3 July 2015News

Ace & Chubb merger will further shrink premium pot

The recently announced merger of ACE and Chubb will shrink the pot of available business for traditional reinsurers, further putting pressure on their already strained business models, some commentators have claimed.

Re/insurer ACE is to acquire The Chubb Corporation for $28.3 billion, with the combined entity eventually using the Chubb brand and being led by Evan Greenberg, now chairman and chief executive officer of ACE.

The deal will be bad news for reinsurers if the combined entity uses the recently formed ABR Re fund, a joint venture between ACE and fund manager Blackrock designed to manage ACE’s reinsurance needs.

In April this year, ABR Re raised $800 million of capital. ACE is the sole source of reinsurance risks ceded to ABR Re, with BlackRock as ABR Re’s exclusive investment management service provider.

The joint venture will underwrite a portion of a broad selection of reinsurance treaties that ACE places with the traditional reinsurance market and will invest its assets in a diversified and dynamic alternative investment portfolio managed by BlackRock.

Last year, ACE ceded $5.6 billion of premium while Chubb ceded just under $1 billion.

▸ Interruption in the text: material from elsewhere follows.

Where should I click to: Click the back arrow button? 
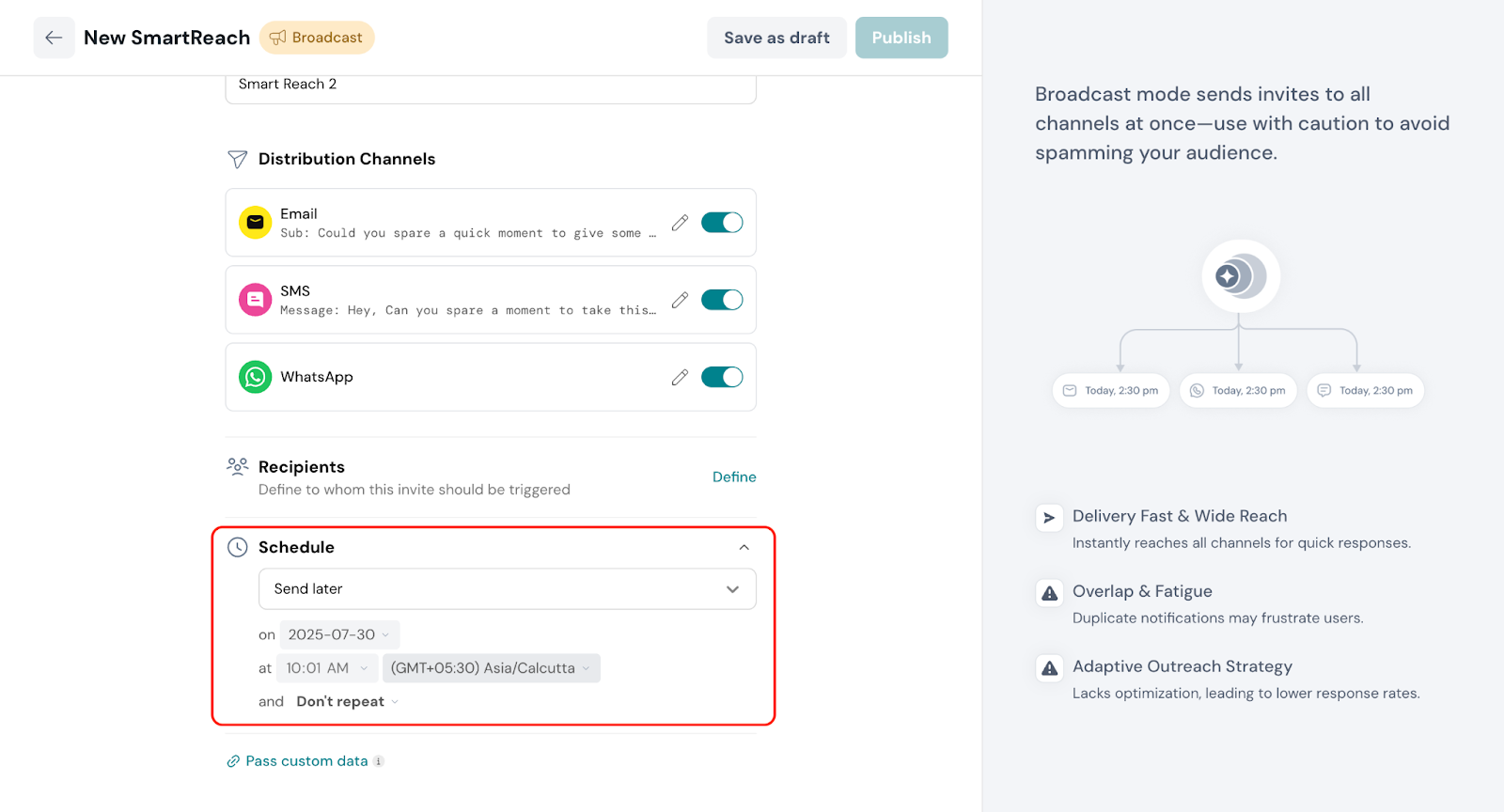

While ABR Re has described itself as a complement to the traditional reinsurance markets designed and driven by cyclical and structural changes in the reinsurance and risk-transfer markets, the fact is that it will likely remove a very large chuck of business from other players long term. “That is a lot of money suddenly being removed from the traditional reinsurance markets,” said one source.

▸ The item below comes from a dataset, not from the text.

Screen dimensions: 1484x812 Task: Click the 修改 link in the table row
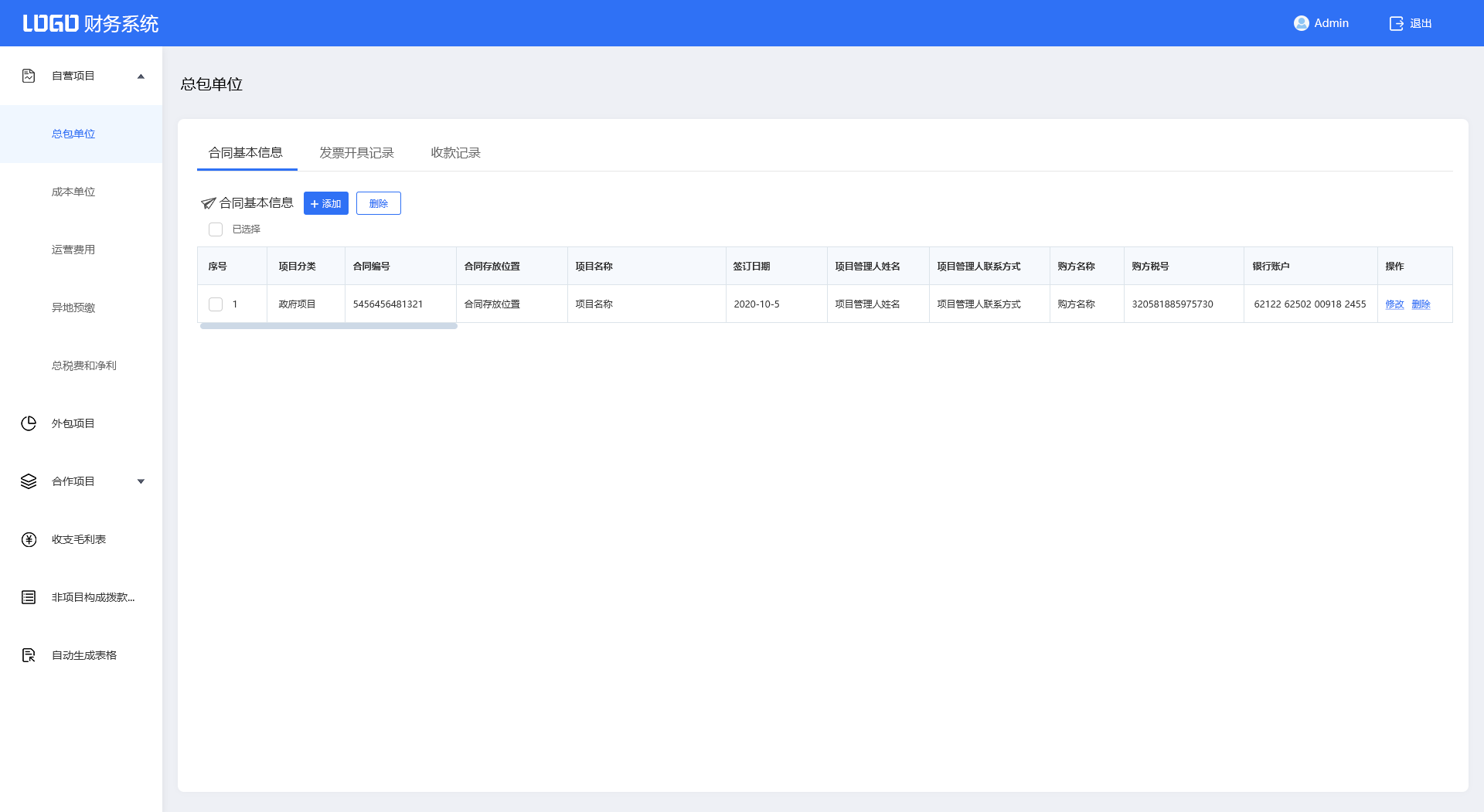pyautogui.click(x=1394, y=304)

To put this in context, in its SEC filing for the end of 2014, Chubb commented on some of the challenges of dealing with the traditional reinsurance markets.

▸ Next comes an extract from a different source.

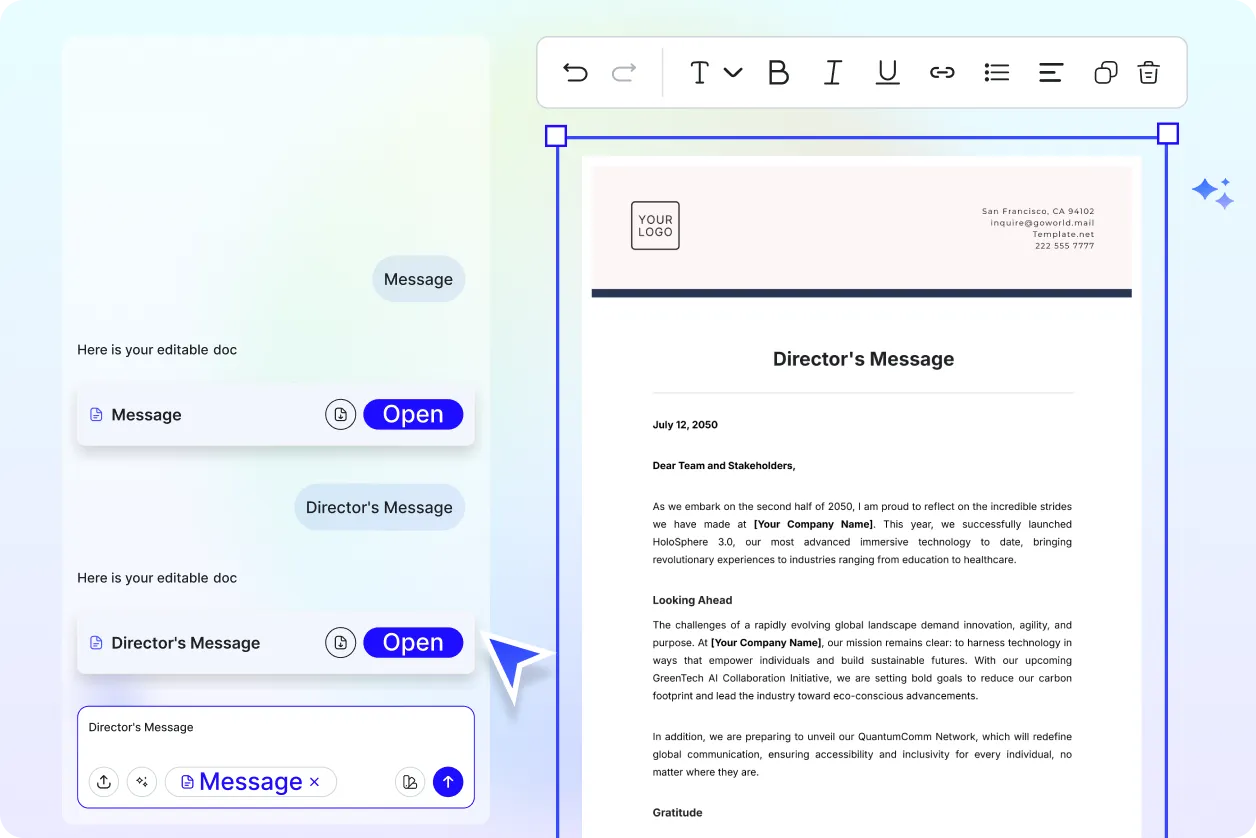The height and width of the screenshot is (838, 1256).
Task: Remove the Message attachment chip
Action: point(317,782)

“The availability and cost of reinsurance are subject to prevailing market conditions that are beyond our control. For example, reinsurance may be more difficult or costly to obtain following a period with a large number of major catastrophic events.

“No assurances can be made that reinsurance will remain continuously available to us in amounts that we consider sufficient and at rates that we consider acceptable, which would cause us to increase the amount of risk we retain, reduce the amount of business we underwrite or look for alternatives to reinsurance. This, in turn, could have a material adverse effect on our financial condition or results of operations,” it said in the filing.

In theory, a structure such as ABR Re could make that availability of reinsurance much more predictable and easy to manage. But this will not be good news long term for the traditional reinsurance market.